Заметим, что далеко не всё поэтическое обладает потенцией устремлённости к своему концу. Невозможно говорить о поэме, не рискуя довести её до познаваемого объекта, т.е. до объекта чисто филологической рефлексии и универсального духа математизации. Сам вопрос о сущности языка не выступает движущей силой слов. Язык, особенно философский и поэтический, всецело относится к области метафизического. В данном вопросе сам язык представляет собой определённое достижение. Принадлежность к области метафизического запрещает принятие в расчёт любой работы над метафорой, причём, даже той, которая осуществляется поэтом и требует того, чтобы отделить поэму от всяческого «металингвистического» или «метапоэтического» подхода[122].
С другой стороны, сама связь метафоры с пониманием языка, как символа, неизбежным образом приводит к пониманию духа самой поэмы. Последняя призвана отдаляться от метафоры; ведь метафора является неотъемлемым элементом самой структуры языка. И в самом деле, именно потому, что метафора постоянно воспроизводит структуру смысла, она часто ошибочным образом разводит само соответствие слова и вещи.
Настаивая на законе сходства настоящего и прошлого, метафора пытается увековечить полноту языка и поэтического сочинения, возвыситься над самой правдивостью, понимаемой как адекватность истины действительности. Более того, выражая сходство настоящего с прошлым, она с необходимостью устанавливает первичность чувств, как адекватность языка самой мысли. Именно это запрещает ей всяческий доступ к более изначальной связи с бытием, связи, которую поэтический дух заключает в себе.

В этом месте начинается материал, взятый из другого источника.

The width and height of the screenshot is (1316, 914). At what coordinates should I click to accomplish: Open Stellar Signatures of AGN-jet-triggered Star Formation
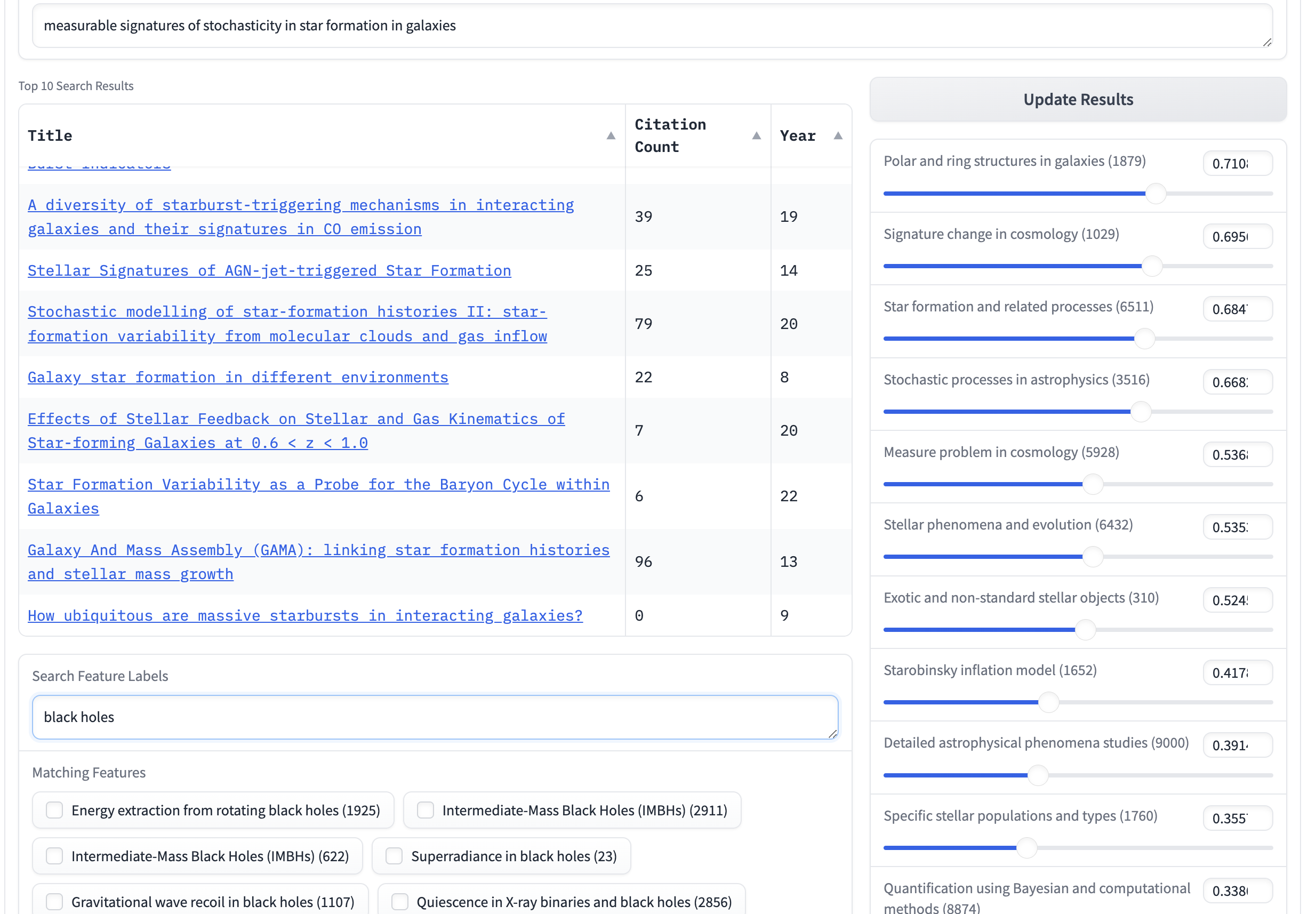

Не следует забывать и о том, что метафора не позволяет выставить слово, начиная с самых истоков его происхождения. Метафора не достигает и опыта, которым мы обладаем вместе со словом. Она относится к сфере креативных (творческих) трансформаций. Сегодня мы приближаемся к такой стадии развития, когда метафора рождается в результате развёртывания духовного «архетипа» человечества в процессе познания[123]. Мы постепенно приближаемся к пункту, где мысль Хайдеггера достигает необычайной жёсткости и становится, тем самым, чрезвычайно хрупкой.
4. Поэтическое слово есть не просто «цветы», цветники философской мысли. Выражением слабости творческих трансформаций поэтического слова является их искусственный спутник. Но это – не сама поэма, а их интерпретация, которая представляет собой некий «гербарий», некую коллекцию «высушенных растений»[124]. Интерпретация, к которой примешивается логика, не позволяет разглядеть изначальное слово, несущее в себе возникновение нового мира. Выражение Гёльдерлина «слова как цветы» указывает, прежде всего, на сам смысл поэтического слова, а через него – на саму сущность поэтического языка.
Ни одна вещь не находится там, где оказывается ослабленным само слово. Но «слово», в понимании Гёльдерлина, не должно быть воспринято для чего-либо, т.е. в целях становления природного или искусственного миров. Поэтическое слово не подобно спутнику, который светит отражённым светом. Это слово не говорит нам о другом, о чуждом. Оно не метафорично, а, напротив, является далёким от этого духа, от всякой содержательной силы, связанной с трансформационными процессами. В этом плане «слово» Гёльдерлина заключает в своих недрах возможность развёртывания сущностных потенций слова и дара, связанного с бытием, существованием самих вещей. Именно эта изначальная связь слова с вещью и составляет основополагающую тайну языка. Эта связь связана с его сущностью, в которую как бы «проваливается» метафора и символ, адекватный эпохе дух и трезвый расчёт[125].
Данной аргументации, однако, не удаётся спрятать под воду свои более слабые стороны, с которыми как раз сопряжён риск разрушения настоящего.
Речь идёт о метафоре «цветка», которая является аристотелевским примером метафорического акта. Более того, противопоставляя цветок, предназначенный для гербария, «коллекции засушенных растений», не воспроизводит ли Гёльдерлин само противопоставление метафоры жизни метафоре смерти, метафоры живой метафоре мёртвой?